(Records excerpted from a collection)
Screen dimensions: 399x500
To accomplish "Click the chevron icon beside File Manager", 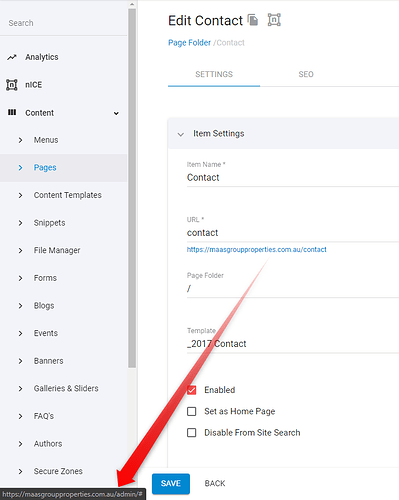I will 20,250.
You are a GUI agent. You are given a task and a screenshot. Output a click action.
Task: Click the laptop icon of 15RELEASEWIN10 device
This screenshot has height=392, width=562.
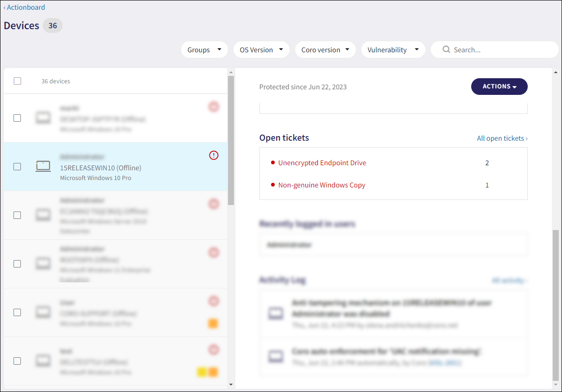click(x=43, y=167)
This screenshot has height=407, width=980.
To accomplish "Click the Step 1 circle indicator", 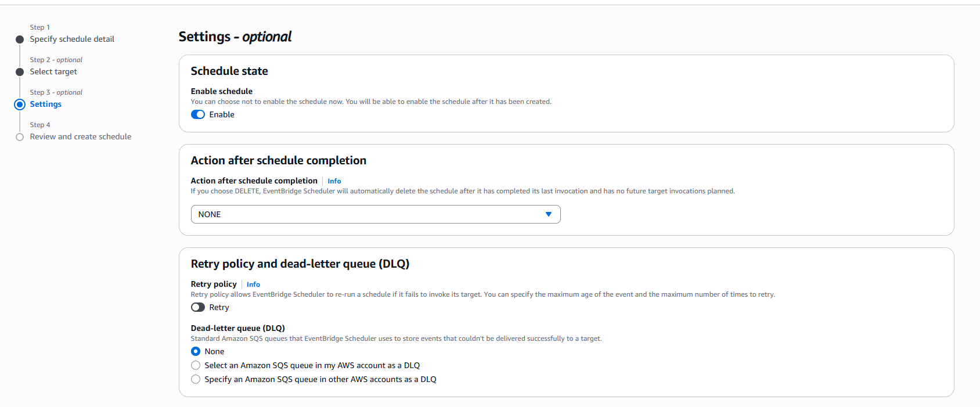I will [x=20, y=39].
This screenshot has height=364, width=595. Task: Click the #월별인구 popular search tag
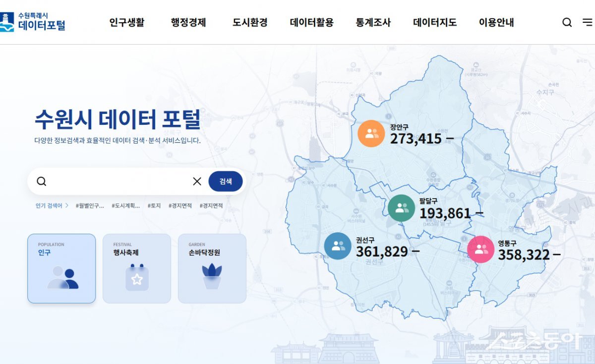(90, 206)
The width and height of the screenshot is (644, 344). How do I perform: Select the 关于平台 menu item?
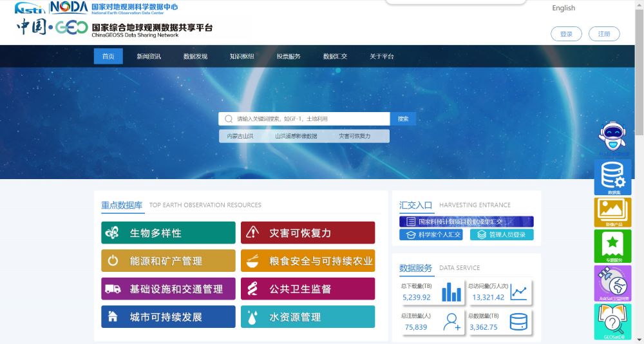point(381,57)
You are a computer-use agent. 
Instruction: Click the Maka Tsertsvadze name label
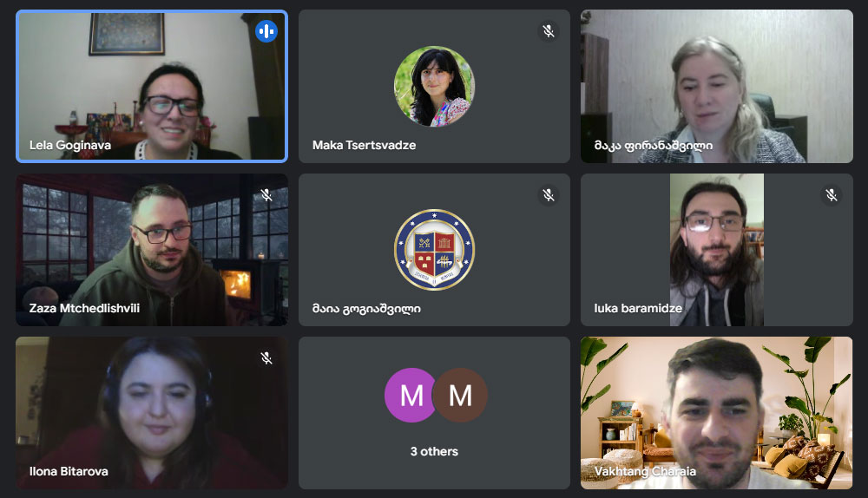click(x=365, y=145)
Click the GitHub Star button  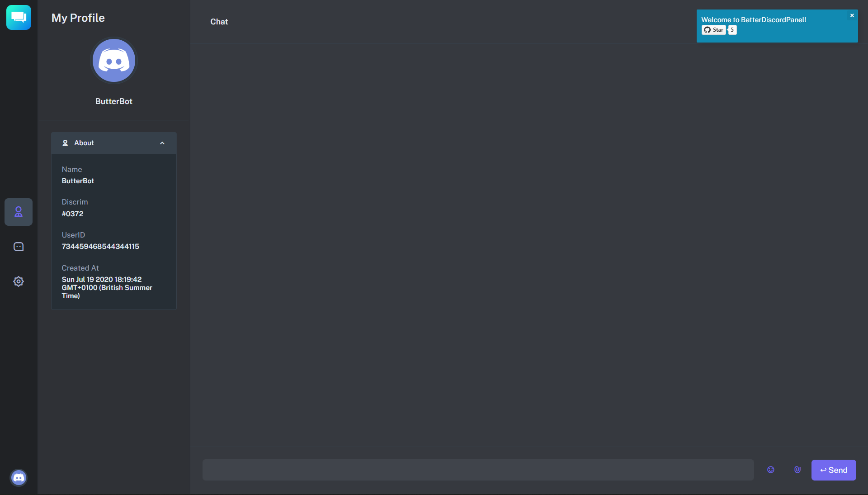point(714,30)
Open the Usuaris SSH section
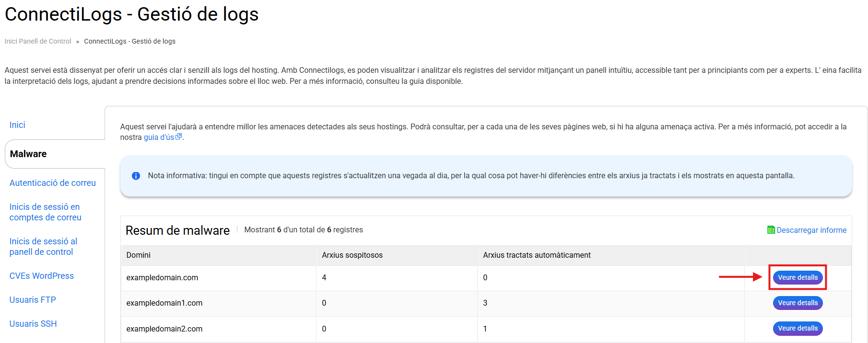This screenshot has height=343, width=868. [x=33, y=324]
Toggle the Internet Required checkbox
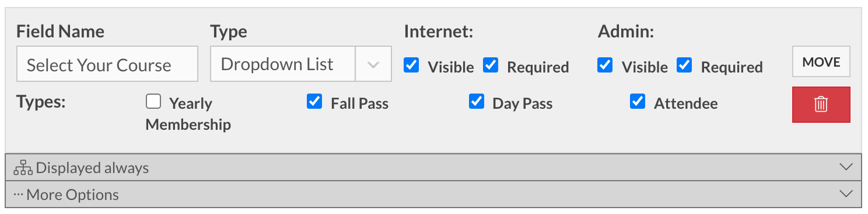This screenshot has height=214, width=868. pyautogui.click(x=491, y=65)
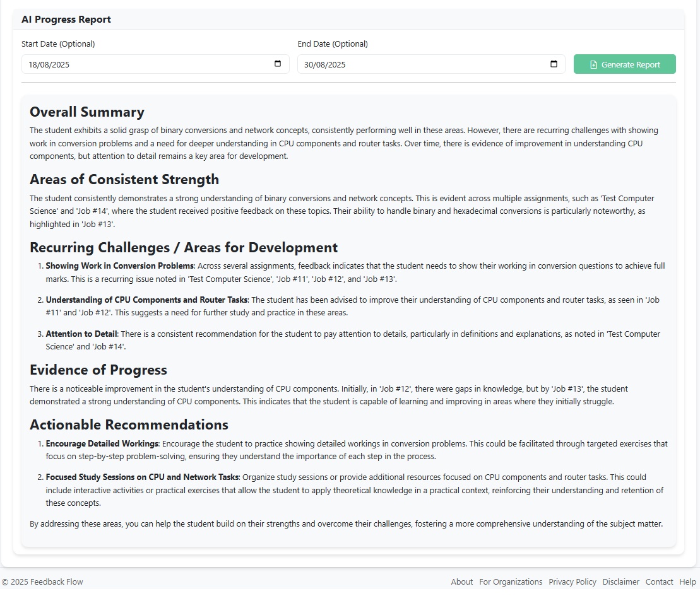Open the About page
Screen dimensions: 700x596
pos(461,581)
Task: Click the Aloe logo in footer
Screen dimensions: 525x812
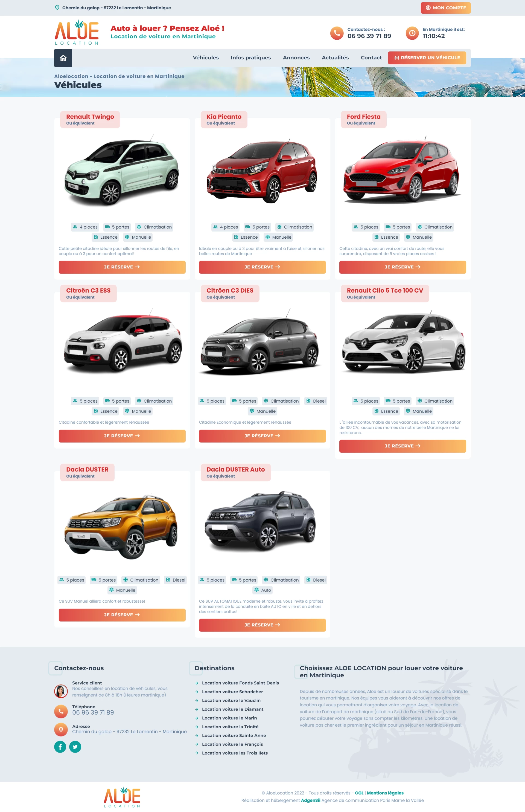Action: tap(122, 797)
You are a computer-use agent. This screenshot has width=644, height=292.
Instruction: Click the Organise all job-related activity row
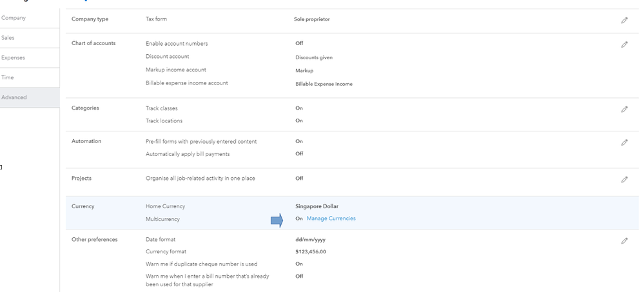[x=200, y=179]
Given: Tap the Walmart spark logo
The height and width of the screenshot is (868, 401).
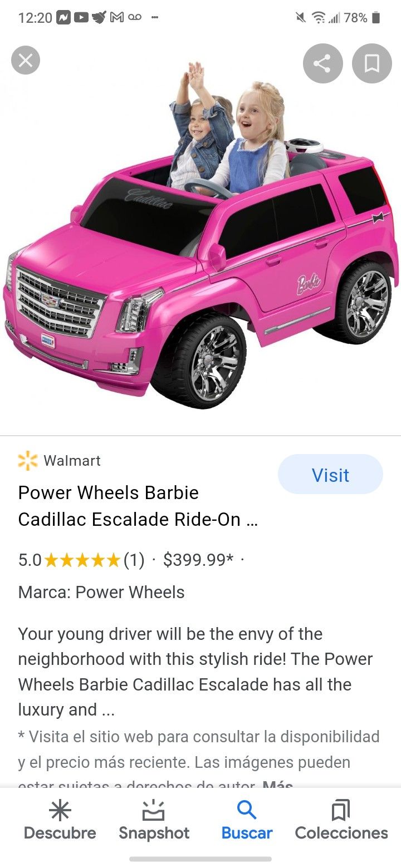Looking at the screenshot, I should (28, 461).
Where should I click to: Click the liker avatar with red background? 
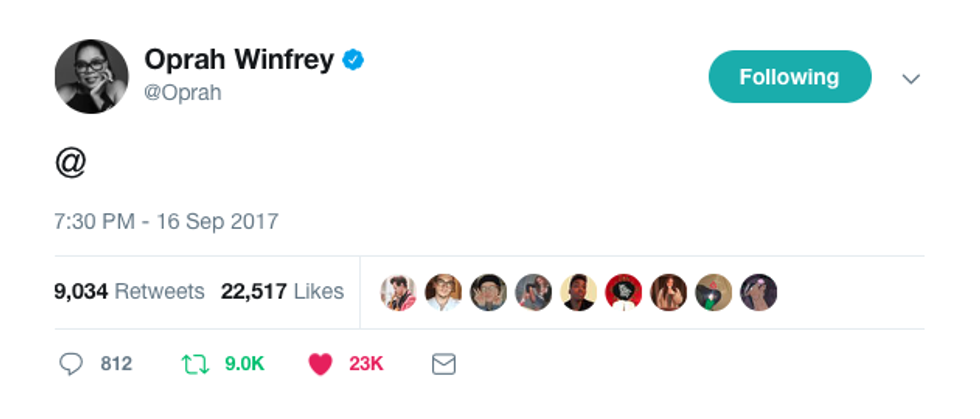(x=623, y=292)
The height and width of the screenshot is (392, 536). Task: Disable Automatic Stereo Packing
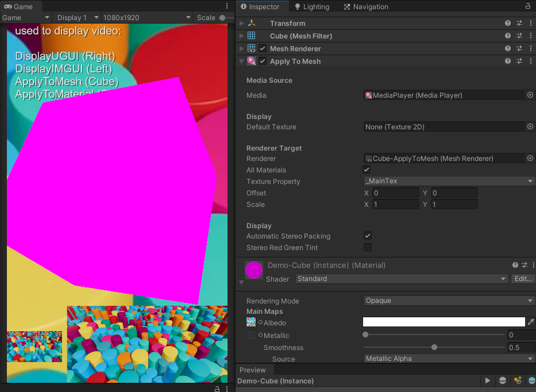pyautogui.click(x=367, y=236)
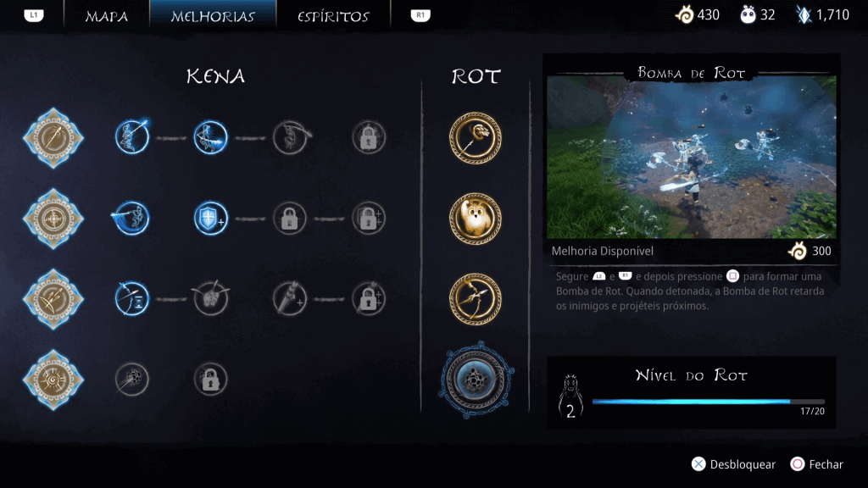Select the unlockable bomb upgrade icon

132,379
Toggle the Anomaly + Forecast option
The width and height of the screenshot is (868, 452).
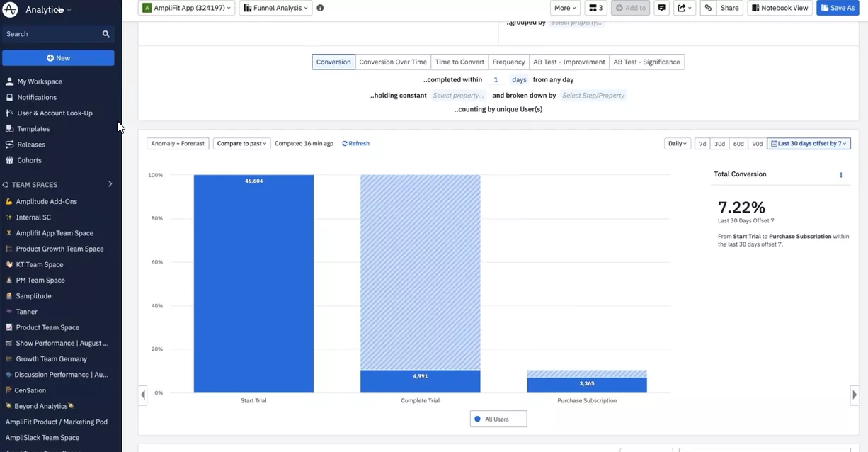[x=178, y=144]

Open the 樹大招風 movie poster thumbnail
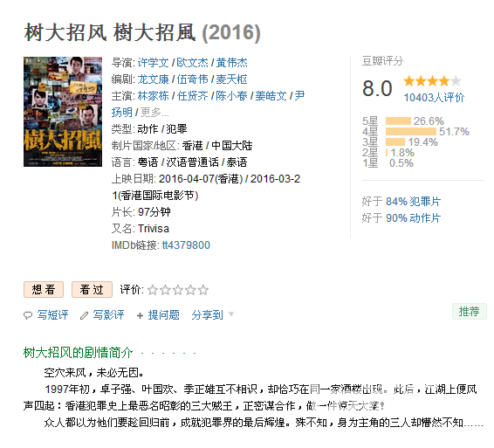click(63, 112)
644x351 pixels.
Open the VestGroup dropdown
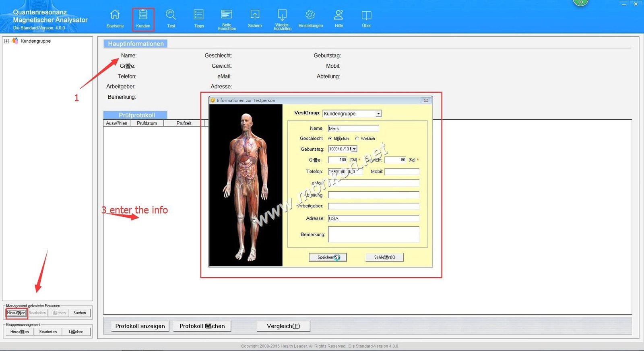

Task details:
For the word "agent", go through the records and show each line that carries it.

Written reply:
You are a GUI agent. You are given a task and a screenshot. Output a click action.
You are a computer-use agent. 
You are a computer-use agent. This screenshot has width=644, height=292.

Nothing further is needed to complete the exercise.